Осмелев, брат Майкл по примеру лучника высунулся из-за угла и едва успел юркнуть обратно, прежде чем о мостовую там, где он стоял, ударившись два арбалетных болта.
- Счастливчик! – хлопнул его по плечу Сэм, - Псы приметили меня, взяли прицел. Чуть меньше удачи, и ты бы уже беседовал со Спасителем!
- Вам леди оттуда не выковырять. – переведя дух, высказался монах.
- Отчего же?
- Такую твердыню людям не взять.
- А мы – не люди. – расплылся в ухмылке Сэм, - Мы – эллекины, а, значит, девоньке недолго осталось миловаться с сердечным другом. Надеюсь, он её хорошенько приголубит напоследок, чтобы страдалице потом хоть вспомнить было что.
Майкл покраснел. Женщины очень осложняли его нынешнее существование. В обители, где представительниц слабого пола юноша не видел годами, дьявольские искусы повергались им легко. В пути пришлось тяжелее. Нечистый строил козни, а брат Майкл держался изо всех сил. В Тулоне разъярённый его стойкостью Люцифер подослал пьяную шлюху. Она сцапала монашка со спины, повернула к себе и впилась в уста мокрыми слюнявыми губами. И всё же брат Майкл не посрамил духовного звания. Вырвался! Хохот блудницы до сих пор стоял в его ушах, уязвляя его праведную душу. В памяти всплыла белизна кожи мёртвой девицы у городских ворот и, чтобы отогнать неподобающие видения, он начал мысленно читать молитву. Дочитать не успел, отвлёк шум, похожий на вспархивающие целой стаи птиц. Площадь осыпал настоящий дождь арбалетных болтов. Их наконечники выбили из мостовой яркие искры. Брат Майкл подивился глупости защитников: в кого стрелять, площадь пуста? Затем заметил людей в накидках с капюшонами, стекающихся со всех переулков и строящихся в центре открытого пространства. Все они были лучниками, и на дождь арбалетных болтов они ответили градом стрел. Не коротких, оперённых кожей железных болтов, а лёгких английских стрел, пущенных крепкими тисовыми луками с пеньковых тетив, звенящих, как струны арф. Стрелы ушли к замку, ловя остриями отблески пожаров. Брат Майкл обратил внимание, что поток арбалетных болтов резко иссяк. Вражеские стрелки попрятались, и часть лучников перенесла огонь на бойницы боковых башен. Один из англичан упал с болтом в груди, но других потерь, насколько видел монах, у лучников не было.

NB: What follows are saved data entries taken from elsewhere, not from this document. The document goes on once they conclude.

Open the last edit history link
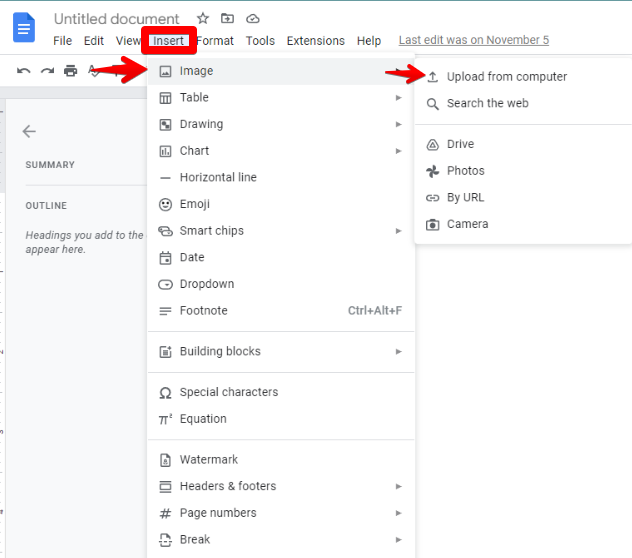Viewport: 632px width, 558px height. coord(473,41)
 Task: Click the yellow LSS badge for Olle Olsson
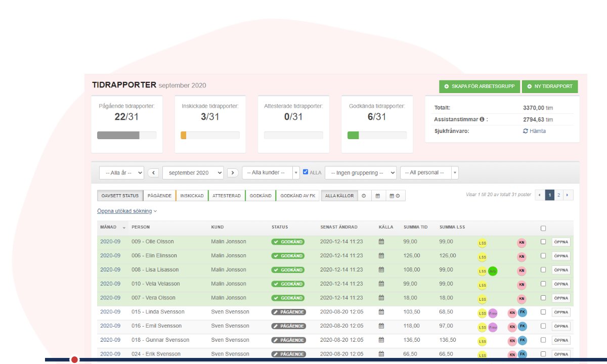coord(482,243)
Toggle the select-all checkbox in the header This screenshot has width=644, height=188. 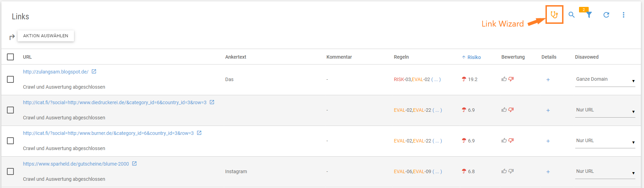(10, 57)
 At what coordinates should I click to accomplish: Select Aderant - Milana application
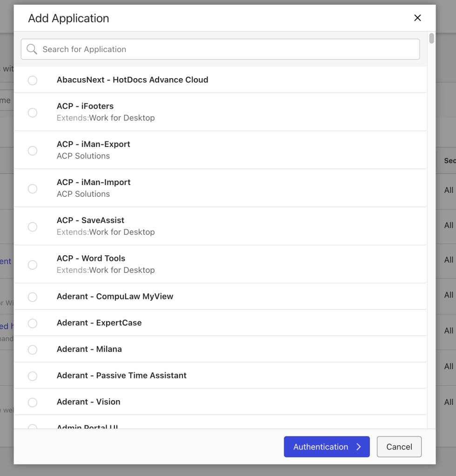pyautogui.click(x=33, y=350)

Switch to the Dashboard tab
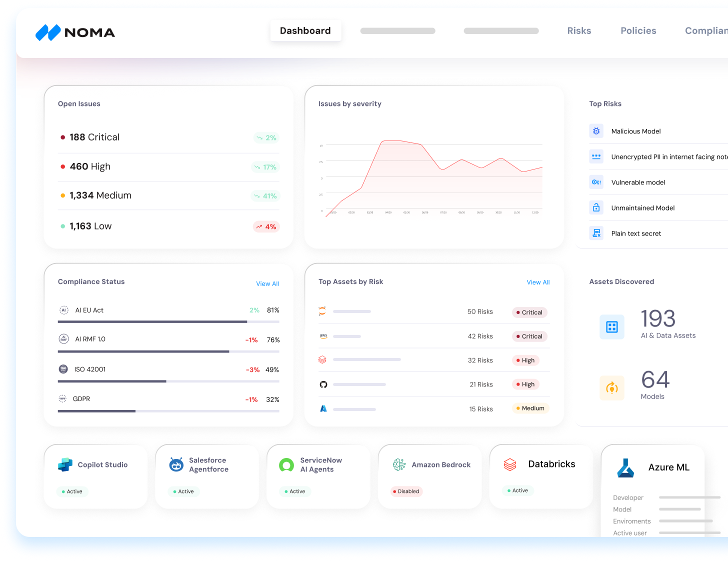coord(306,31)
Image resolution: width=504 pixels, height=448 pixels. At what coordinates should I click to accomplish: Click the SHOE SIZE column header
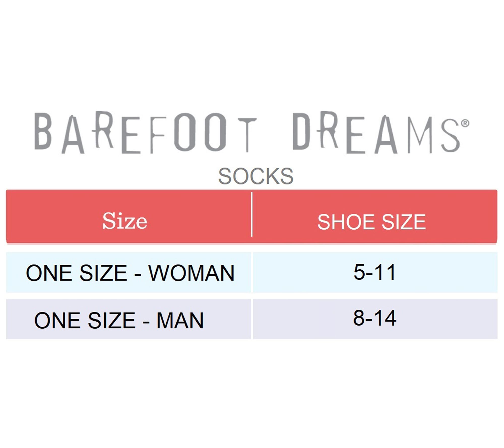(x=371, y=222)
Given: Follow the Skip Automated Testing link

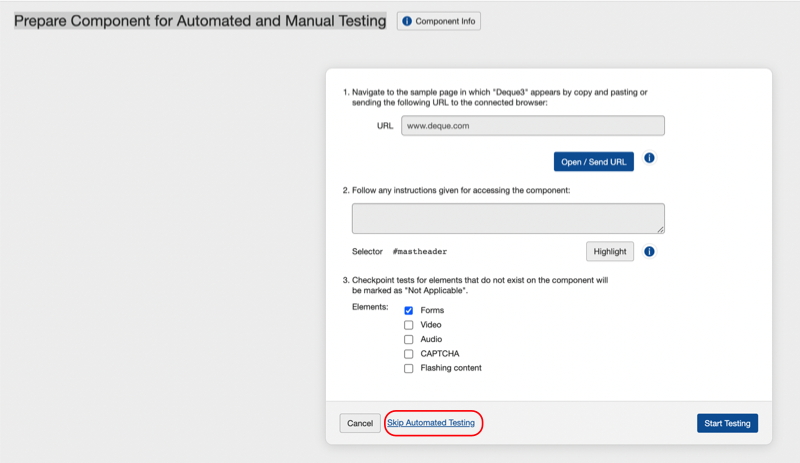Looking at the screenshot, I should pos(431,423).
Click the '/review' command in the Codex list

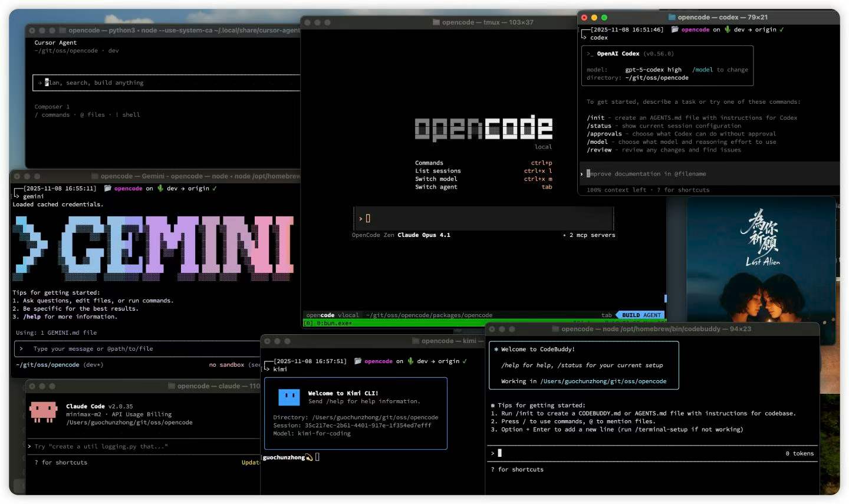[x=599, y=150]
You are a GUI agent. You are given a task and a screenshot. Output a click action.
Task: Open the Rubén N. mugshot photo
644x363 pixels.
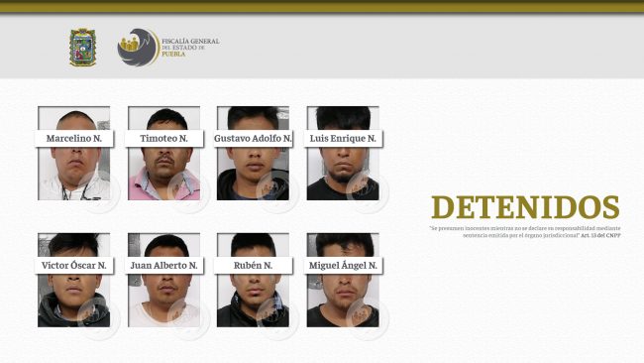pyautogui.click(x=253, y=281)
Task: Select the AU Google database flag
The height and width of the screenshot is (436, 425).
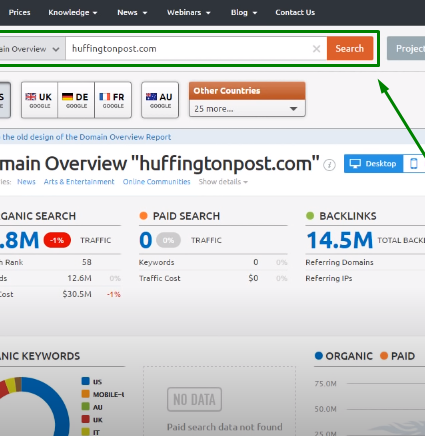Action: (160, 100)
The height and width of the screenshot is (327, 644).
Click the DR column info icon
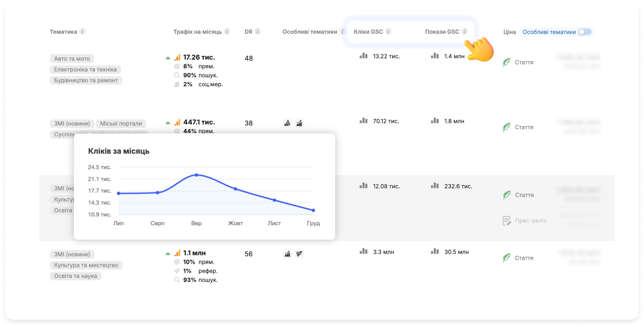(x=258, y=32)
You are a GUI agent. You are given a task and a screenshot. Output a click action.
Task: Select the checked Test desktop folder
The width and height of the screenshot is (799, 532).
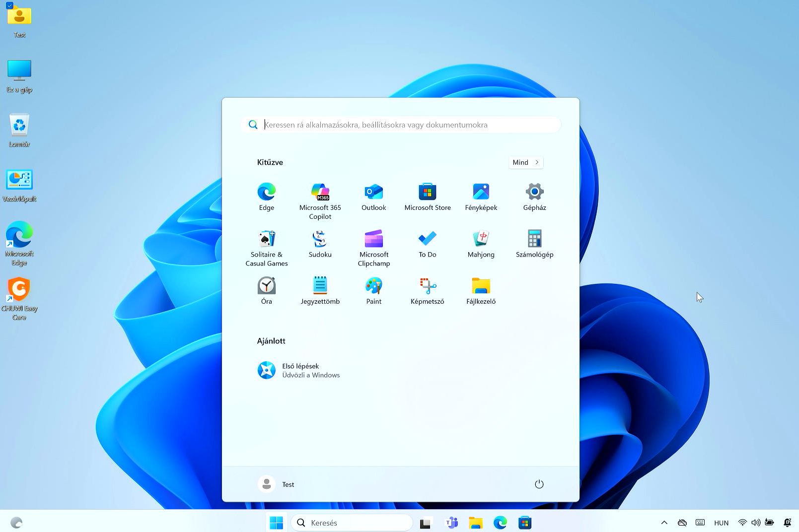pyautogui.click(x=19, y=17)
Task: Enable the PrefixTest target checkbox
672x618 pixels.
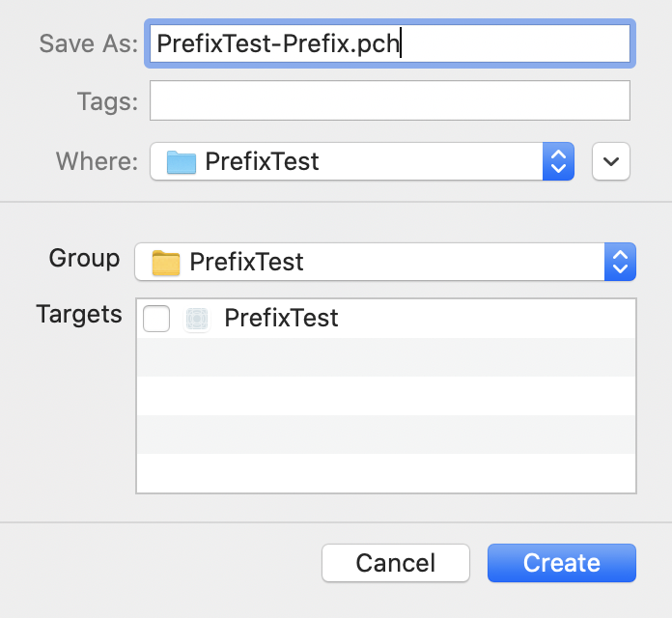Action: (156, 319)
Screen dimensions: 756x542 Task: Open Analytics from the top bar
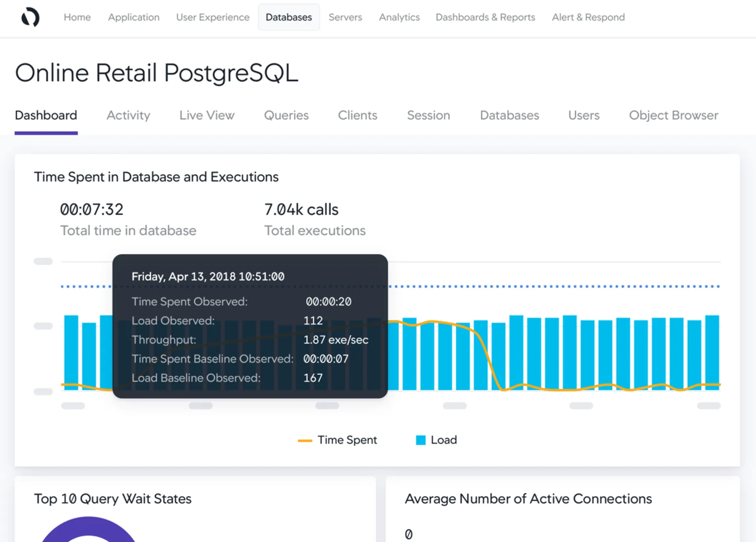[x=399, y=17]
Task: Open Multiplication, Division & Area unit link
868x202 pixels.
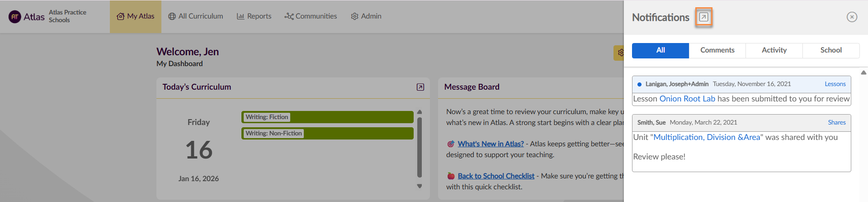Action: pos(707,137)
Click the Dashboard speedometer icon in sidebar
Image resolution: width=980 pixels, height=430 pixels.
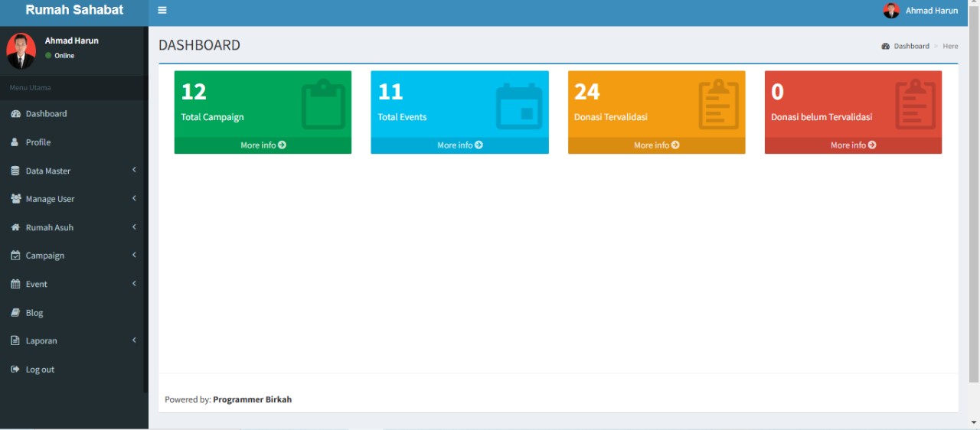15,114
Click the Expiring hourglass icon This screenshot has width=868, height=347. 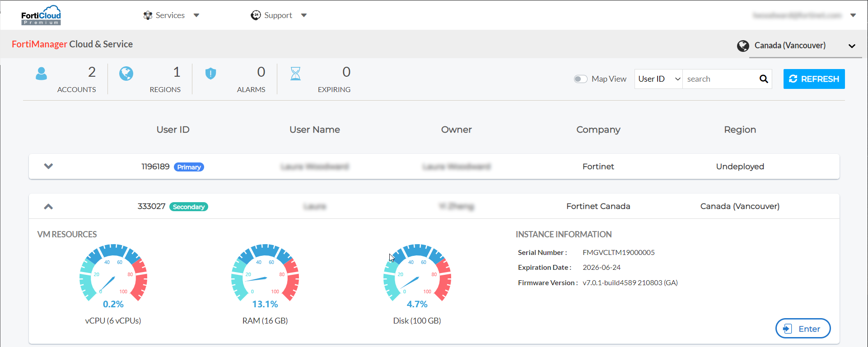(x=295, y=74)
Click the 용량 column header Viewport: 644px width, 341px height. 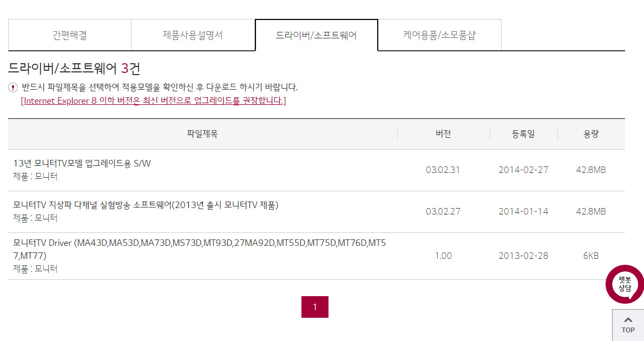[x=591, y=134]
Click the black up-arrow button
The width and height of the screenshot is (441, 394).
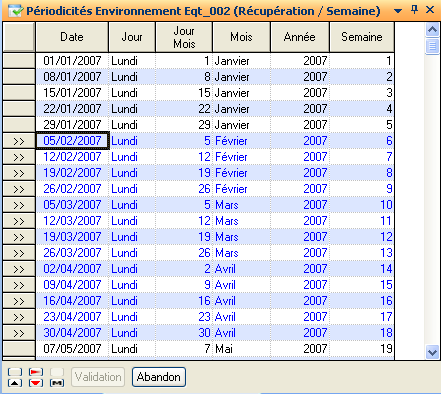(x=15, y=383)
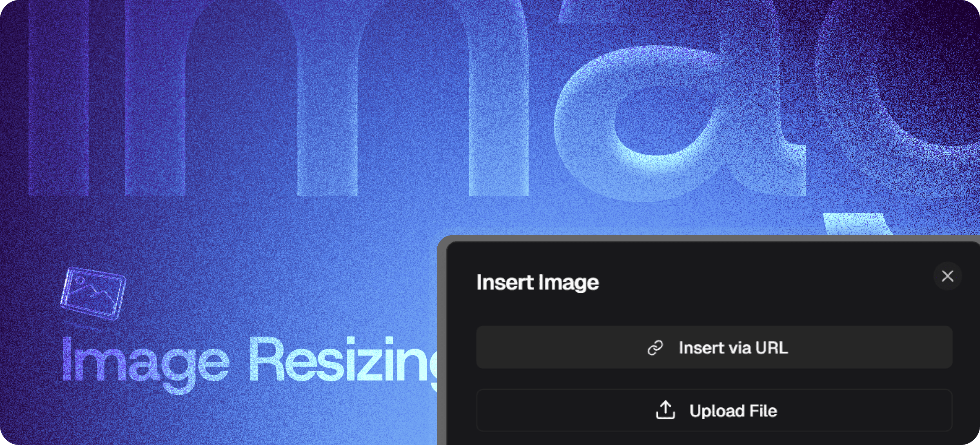This screenshot has height=445, width=980.
Task: Choose the Insert via URL option
Action: (x=714, y=347)
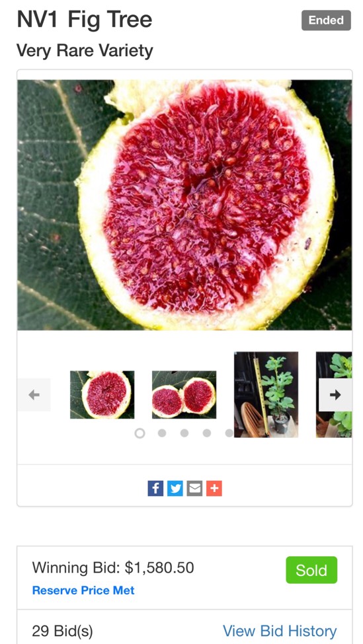Viewport: 363px width, 644px height.
Task: Open two fig halves thumbnail
Action: coord(184,395)
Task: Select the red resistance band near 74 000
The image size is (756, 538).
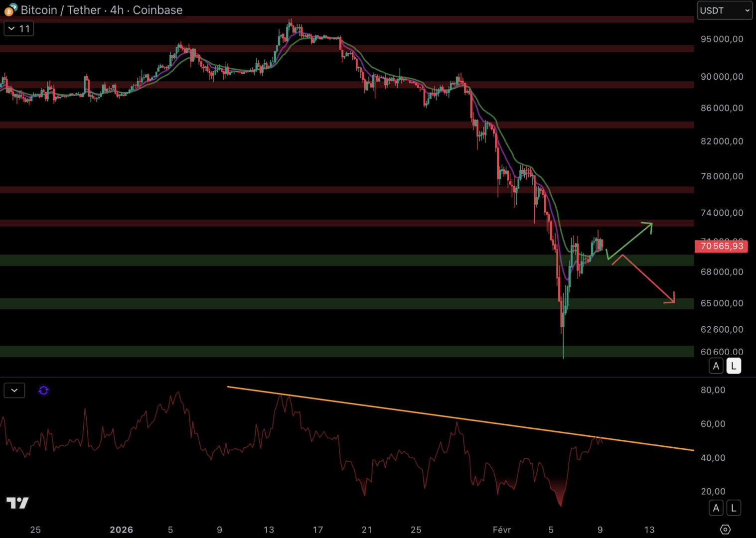Action: 299,223
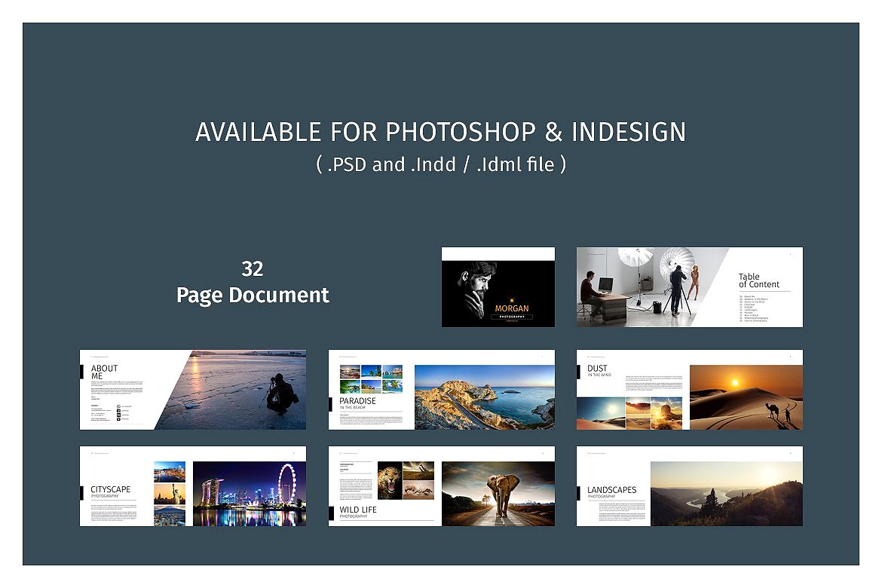Screen dimensions: 882x588
Task: Click the '.PSD and .Indd / .Idml file' subtitle
Action: coord(440,164)
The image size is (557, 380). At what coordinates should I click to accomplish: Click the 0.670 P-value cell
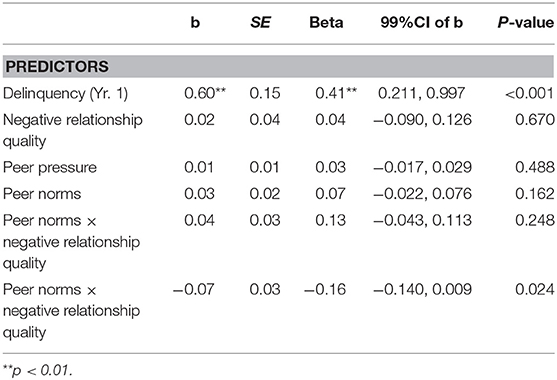(535, 120)
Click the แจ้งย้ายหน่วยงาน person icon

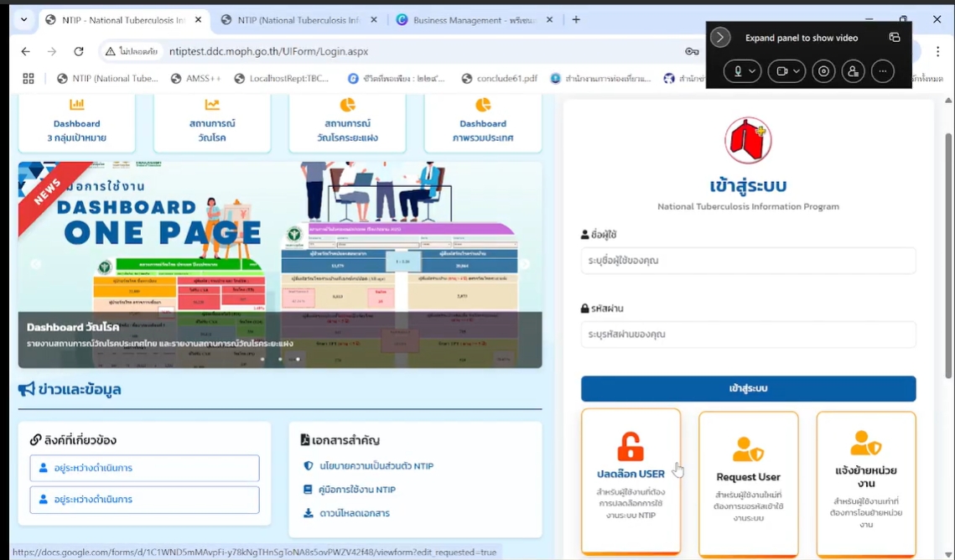(865, 443)
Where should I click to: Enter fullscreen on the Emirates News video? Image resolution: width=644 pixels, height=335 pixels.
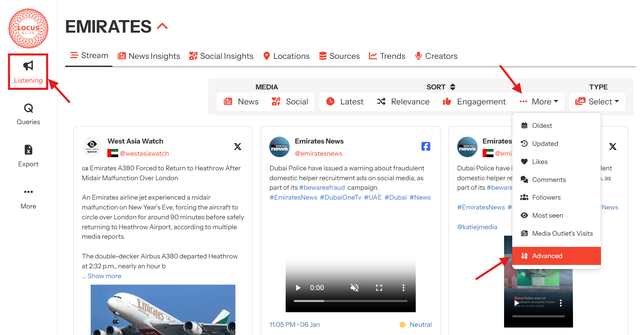click(x=379, y=288)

Сзади раздался скрип колёс, и Сэм остерёг:
- Посторонись-ка, святой брат.
Монашек послушно прижался к стене, пропуская повозку. Возок был небольшим, толкать его хватило сил у шести парней. Спереди и с боков к повозке были прибиты павезы, - щиты в рост человека, придуманные для защиты арбалетчиков во время перезарядки их неуклюжего оружия. Теперь павезы хранили толкающих возок солдат и груз – небольшие деревянные бочонки.
- Считай – драка за нами. – удовлетворённо произнёс Сэм.
Он вышел из-за угла и посылал в сторону замка стрелу.
Драка? Было до странности тихо. Брат Майкл не так представлял себе битву. Не лязгало оружие, не взывали к небесам умирающие. Шум шёл сзади, со стороны города, впереди же пели тетивы, скрипели колёса возка, дробно стучали по камням наконечники стрел и болтов. Майкл покосился на Сэма, без устали посылающего во мрак стрелу за стрелой.
- Видимость, как в солнечный полдень! – подмигнул монаху лучник, доставая очередную стрелу.
- Из-за пожаров?
- Ага. Мы нарочно подожгли город. Нам – подсветка, а их огни слепят.
Брат Майкл как-то пытался натянуть такой лук, но даже до плеча тетиву не дотянул.
Пользуясь тем, что вражеские стрелки, в основном, забились по щелям, повозку подкатили к самым воротам замка. В тёмном проёме вспыхнул огонёк, притух, опять разгорелся. Толкавшие возок солдаты побежали назад. Один из них упал, сражённый болтом, товарищи подхватили и его, и его оружие, поволокли к своим. Тут-то брат Майкл и узрел впервые Ле Батара.
- Вот он, - оповестил монаха Сэм, - наш растреклятый Ублюдок.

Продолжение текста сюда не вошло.